Wiadomo, że znaleziono go już we włoskim smogu i w paryskich ujęciach wody.
Wygląda na to, że jest super uniwersalny, super zakaźny, super zjadliwy i stopniowo zakaża całą planetę.
Wirus – twór Boga, który chciał nam przypomnieć, że piekło istnieje i to tu na Ziemi czy głupoty człowieka? W sumie to bez znaczenia bo i tak wywoła Wielkie Wymieranie.
Jak Wielkie ono będzie?
Być może ludziom uda się zrobić szczepionki i przed nim obronić (choć przed grypą się nie udaje).
Ale dzikich zwierząt już przed nim nie uchronimy, więc pytanie brzmi – jak mocno zostaną przez niego przetrzebione?

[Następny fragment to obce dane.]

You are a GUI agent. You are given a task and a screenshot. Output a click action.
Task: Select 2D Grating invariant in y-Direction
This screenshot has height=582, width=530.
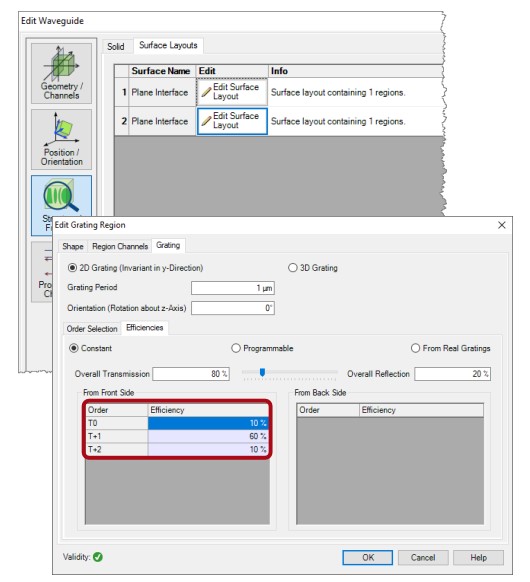tap(72, 268)
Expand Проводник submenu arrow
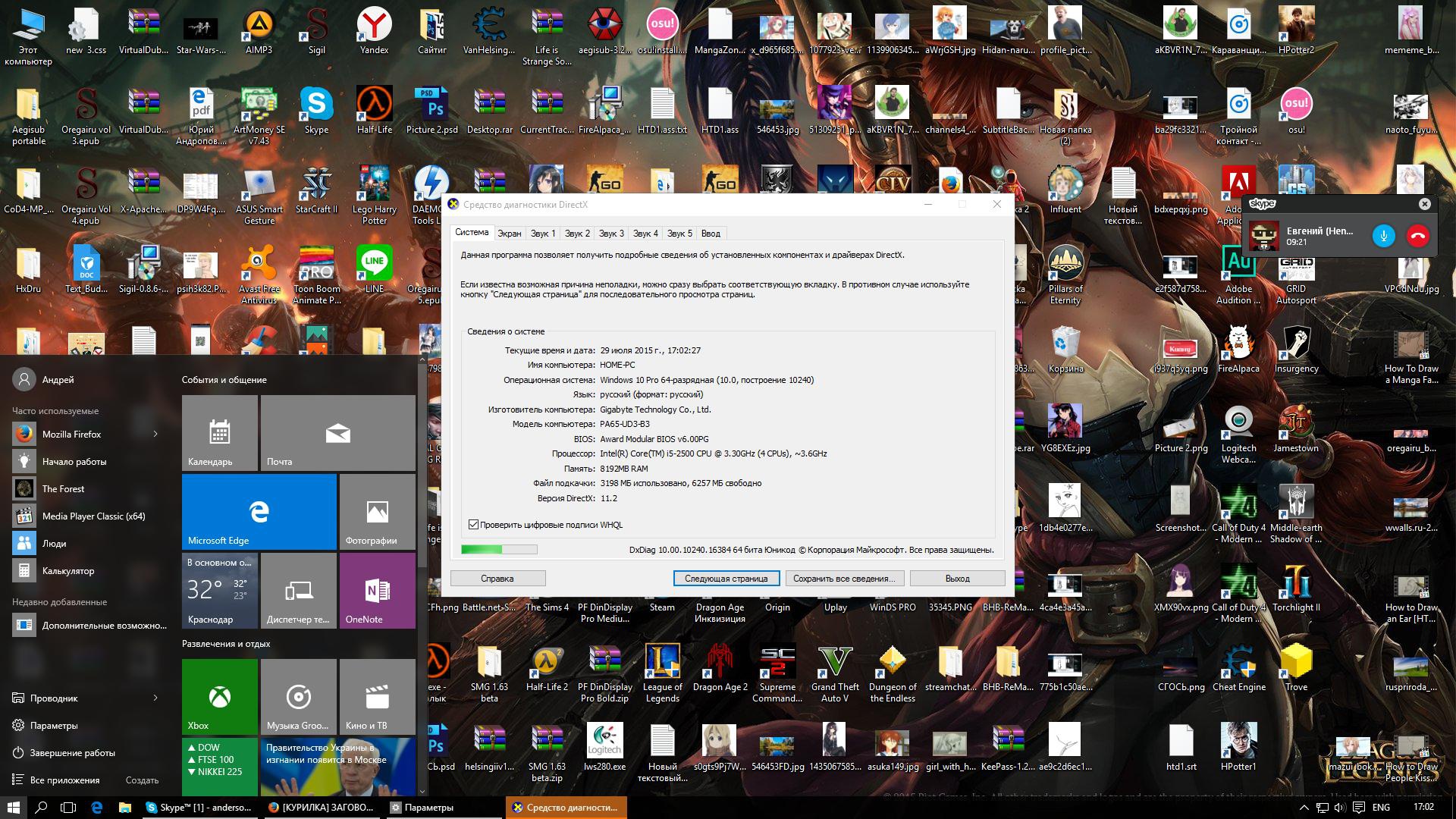The width and height of the screenshot is (1456, 819). [x=155, y=698]
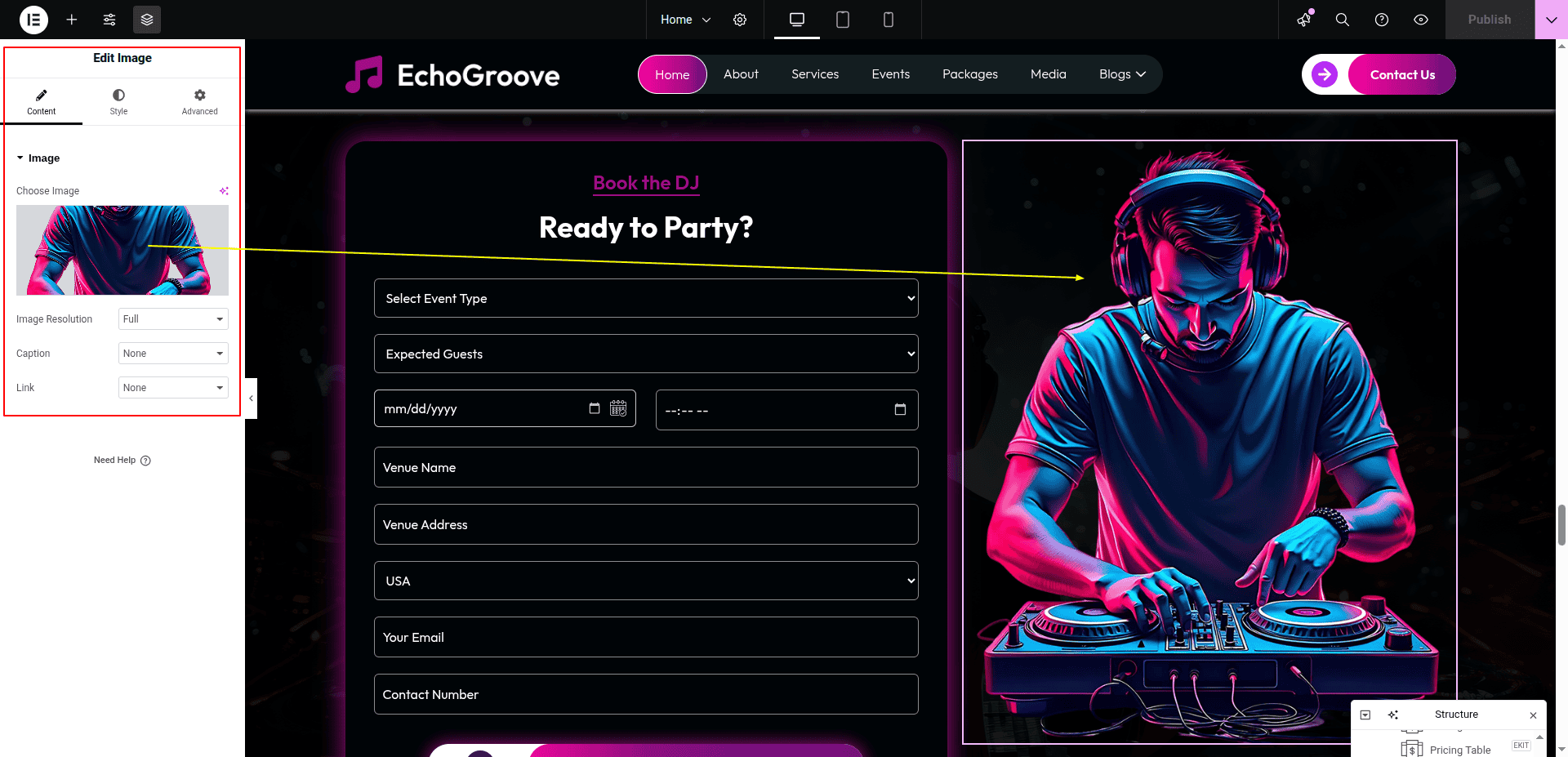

A co jeśli poprzednie Wielkie Wymierania były spowodowane właśnie wirusem a nie żadnymi kosmicznymi czy geologicznymi kataklizmami?
Żadnymi meteorytami czy erupcjami wulkanów tylko mikroskopijnymi, morderczymi wirusami, które same nawet nie są żywe?
Ot… w ciekawych czasach przyjdzie nam żyć. Oczywiście jeśli tego wirusa przeżyjemy.
Arek,
Mocniejszy od hiszpanki to on nie jest. I na razie nic nie wskazuje na to, że mutuje.